68Camaro wrote:Drills down quickly to the fundamentals without side distractions. That's what I appreciate most about your posts.
Recyclersteve wrote:Let’s set aside the manipulation debate for a minute. Let’s consider the so-called London Whale trade of 2012. That trade, done by a single person, is said to have cost J.P. Morgan Chase about $6 billion. I don’t appreciate it when a single person can wrecklessly gamble with his employer’s money like that. He may figure he could make millions in bonus money if he has a really good trade. If he whifs and costs his employer billions, they will announce they missed earnings for the quarter. So, in some bold trader’s mind, this might be a trade worth doing. Shame on J.P. Morgan for not having tight enough controls in place to keep this from happening. So the trader and their employer are both to be blamed.
JadeDragon wrote:I probably bought silver at $40 but I also bought at $6 and at $15. My time line is my grand kids and I will win in the long run.
InfleXion wrote:When margins can be adjusted in any amount at any time for any reason those who control the margins have absolute power over the price action...

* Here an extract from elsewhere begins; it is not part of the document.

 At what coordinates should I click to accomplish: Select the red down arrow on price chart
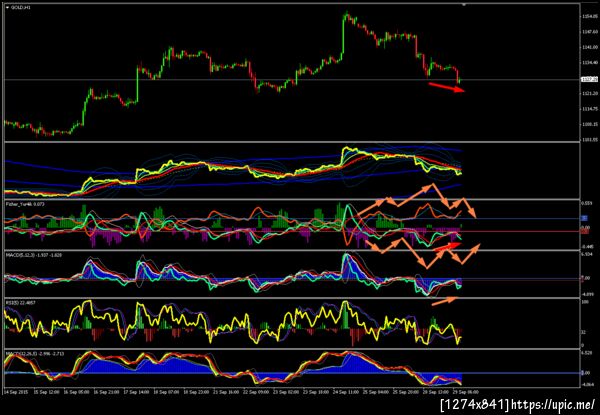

InfleXion wrote:When margins can be adjusted in any amount at any time for any reason those who control the margins have absolute power over the price action. That's the last thing I needed to know about non-real markets before I stopped paying attention. Whether or not margins are changed with regularity, whether or not somebody is selling short when they don't have the goods.. frequency doesn't make any difference to my perception on the dynamic. We know by definition that gold and silver (and metals alone) fulfill the entire definition money (durable, divisble, portable, fungible, AND a store of wealth), and therefore are in obvious competition with government sanctioned fiat currency which must hold its value to make our debt based bonds an attractive buy in order to avoid federal bankruptcy. When currency can be printed without limit on the backs of the middle class, then anything that currency can buy can impact price action without limit (at least until the physical market calls the electronic market's bluff). For as long as that is the case price only means one thing to me: what can I buy something for, because I'm not selling assets for TP. Uptrend or downtrend, through the floor or shoot the moon, if fiat isn't backed by metal, I'm acquiring metal, or at the very least not moving into a house of cards built on a foundation of sand no matter how much new paint is applied or how ugly the neighbor's house is. Metals are the brick house that won't get blown down. That kind of security is something I can't put a price on. If the investment goal is for profit and ultimately based on greed and not security, then those are weak hands more likely to sell for a loss when the winds change instead of being in it for the long haul. In the Great Depression silver took I think an extra 5 years to peak after gold which was still after the stock market crash. Short term investment in silver is treacherous. It only wins every few generations, and it's a go big or go home kind of deal. I only got into metals with the mindset that if I don't enjoy the benefits, eventually someone in my family will, and I have what I need to barter with if cryptocurrencies become mandatory to buy and sell on the grid. An honest paycheck is more than enough to meet the rest of my needs given no addictions, vices or entrapments. To me this is a buyer's market for anyone who has cash to spare, whether that's metals or any tangible asset that has offline utility.
JadeDragon wrote:I probably bought silver at $40 but I also bought at $6 and at $15. My time line is my grand kids and I will win in the long run.